ONGC is India’s largest public sector undertaking and one of the seven Indian companies on the Fortune Global 500 list. The market value of all of it's shares is less than the worth of its reserves. And there are over 300 companies where the market value of shares is lower than the reserves held by the company. Keeping ONGC company are marquee names such as Tata Steel, SAIL, Oil India, BHEL and Vedanta. The phenomenon is a reflection on both public sector management and the investment climate in the economy.
For sure, the average John Jaani Janardhan is not a direct player in the stock market and invests savings through the mutual funds. How is the money parked for education, marriage or retirement in the mutual funds faring? Almost every equity mutual fund rated and assessed is reflecting a loss of between 9 and 5 per cent in the net asset value of the rupee invested. As of June 2019 over Rs 25 lakh crore is parked in mutual funds, over a third of which is in equity. Loss of wealth has both economic and political implications.
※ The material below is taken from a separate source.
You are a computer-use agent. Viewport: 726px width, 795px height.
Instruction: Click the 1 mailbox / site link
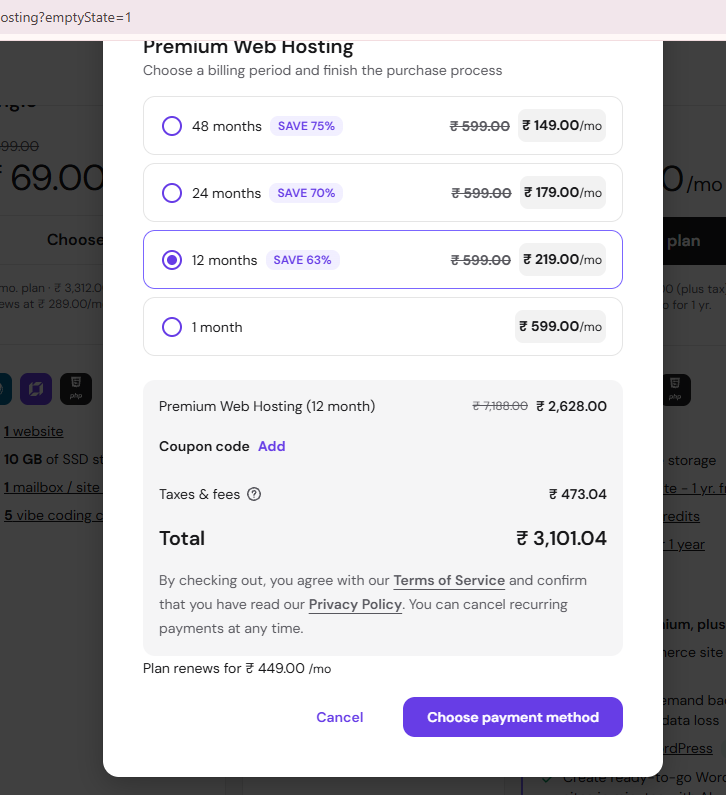tap(53, 487)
It has been seductively fashionable to argue that the state of the stock market is not THE true indicator of the nation’s economy—finance ministers have in the past claimed they lost no sleep and that Lajpat market matters more. Bravado aside, there is no denying that it is ONE of the indicators of the health of the economy—after all, the expansion in the top line and enrichment of the bottom line of the mega corporations determines the bottom line of the government of India’s revenue sheet.
The vignettes of the slowdown are eerily reminiscent of the 1996 slowdown and manifest in anecdotal and empirical data. There is the imagery of empty hoardings and billboards and then the sectoral cries of Mayday. The financial health of companies is best illustrated by ratings—this year, 167 companies have been downgraded versus 77 last year. Telecom firms owe Rs 92,000 crore in pending licence fees to the government. Losses of SEBs are overwhelming the gains of UDAY.
The Purchasing Managers Index for services and manufacturing has contracted and exports are shrinking, rendering productive capacity idle. An instructive way to look at the slowdown is to view it through the prism of scale and footprint. The auto sector is one of the biggest contributors to manufacturing output. Every marquee name—Maruti, Ashok Leyland, Tatas, Bajaj, Mahindra, TVS, and Hero—is struggling with a pile-up of inventories. It is feared over a million jobs could be hived off. Real estate and construction hosts the largest number of seasonal workers from rural India—220 projects with 1.74 lakh homes worth Rs 1.77 lakh crore are stalled.
The causative factors of the consequences faced by the economy are located in how the government manages its resources. The expenditure of the Centre has gone up from Rs 10.4 lakh crore to Rs 24.5 lakh crore, and that of the Centre and states as per RBI shot up from Rs 18.5 lakh crore to Rs 53.6 lakh crore between 2009 and 2019.
Last year, gross tax revenue in 2018-19 estimated at Rs 22.71 lakh crore fell short of the target by Rs 1.91 lakh crore. While the government maintained the fiscal deficit level on paper, the fact is a major chunk of the expenditure was off-balance sheet. The importance of money, Keynes observed, flows from it being a link between the present and the future.
There is no such thing as a free lunch. The stated and unstated, estimated and actual expenditure of the government has squeezed liquidity, rendered credit scarce, crimped consumption, detained demand, interned investment, job creation and thereby incomes and growth. The signs from the economy signal a crisis ahead.
Expectations play a major role in the economy. There is the endogenous issue of government expenditure and the exogenous factor of global uncertainty. Aggravating sentiments is the policy approach --- in its actions and a sense of drift from inaction.